Liberalism and the administrative state: The phenomenology of governmental legitimation in everyday life

Date of Award

1989

Degree Type

Dissertation

Degree Name

Doctor of Philosophy (PhD)

Department

Political Science

Advisor(s)

David H. Rosenbloom

Keywords

Public administration

Subject Categories

Public Affairs, Public Policy and Public Administration

Abstract

The main thrust of the research is an inquiry into the rational grounds of legitimacy of the American administrative state. The work begins with a critique of liberal conceptions of state legitimation. The argument is that the foundation assumptions of liberalism may legitimize a variety of deviant values. Hence, a virtual plethora of values may serve to legitimate the public administration in liberal thought.

Further, there are anomalies within the deep structure of liberal thought which prevent the clear establishment of the socio-political status of the public administration in liberal society. Indeed, liberal premises permit the apparent conflicts in values, structure, and processes between bureaucracy and democracy. Liberalism thus imparts to the public administration contradictory impulses to action, which endows administrative theory with centrifugal tendencies.

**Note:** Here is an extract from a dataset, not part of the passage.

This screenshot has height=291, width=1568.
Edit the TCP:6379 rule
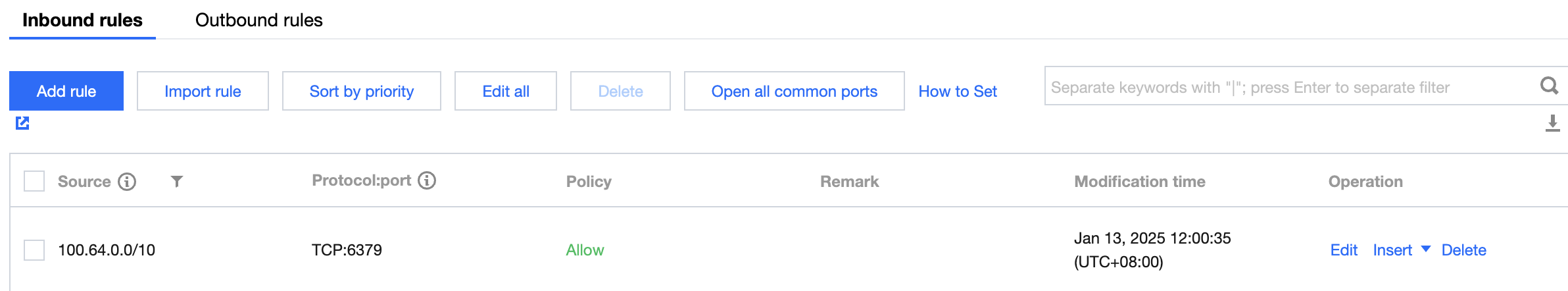coord(1344,250)
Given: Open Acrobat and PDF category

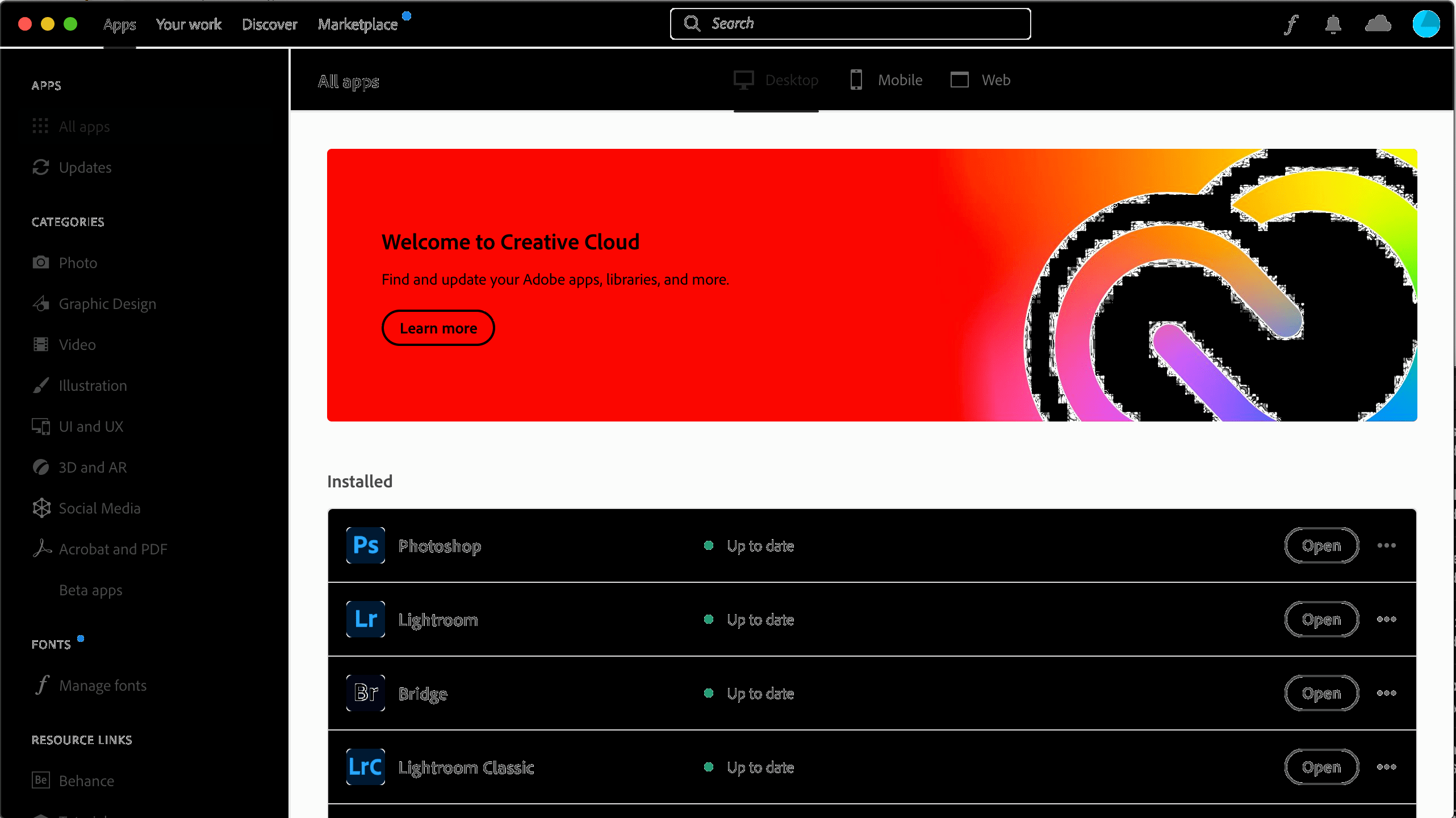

The result is that contemporary administrative theory is saddled with three critical problems: First, public administration has embraced an inadequate conception of social action, one that privileges efficiency over other social values. Second, it lacks a coherent conception of its basis of legitimacy, and so has been unable to develop a satisfactory theory of "democratic administration." And third, administrative doctrine has been unable to move beyond earlier conceptions of "public administration as management" inherited from orthodox administrative thought. The result has been the institutionalization of an "administrative ideology" and the foreclosure of theoretical options to modes of organization which are more nearly geared towards the strategic purposes of the bureaucracy than the social purposes of the polity.

Other grounds are sought for establishing the legitimate place of the administrative state which moves beyond the realm of traditional liberal thought. A critical synthesis of sociological, phenomenological, and linguistic theories is made in order to construct a fresh conception of administrative legitimation. What emerges is a theory of legitimation based upon human mutual understanding in local contexts.

Some general principles for an alternative administrative doctrine based on the new conception of legitimation are presented. The general argument is for development of public administration as a mode of democratic "praxis," in which citizens may more meaningfully participate in the determination of administrative action.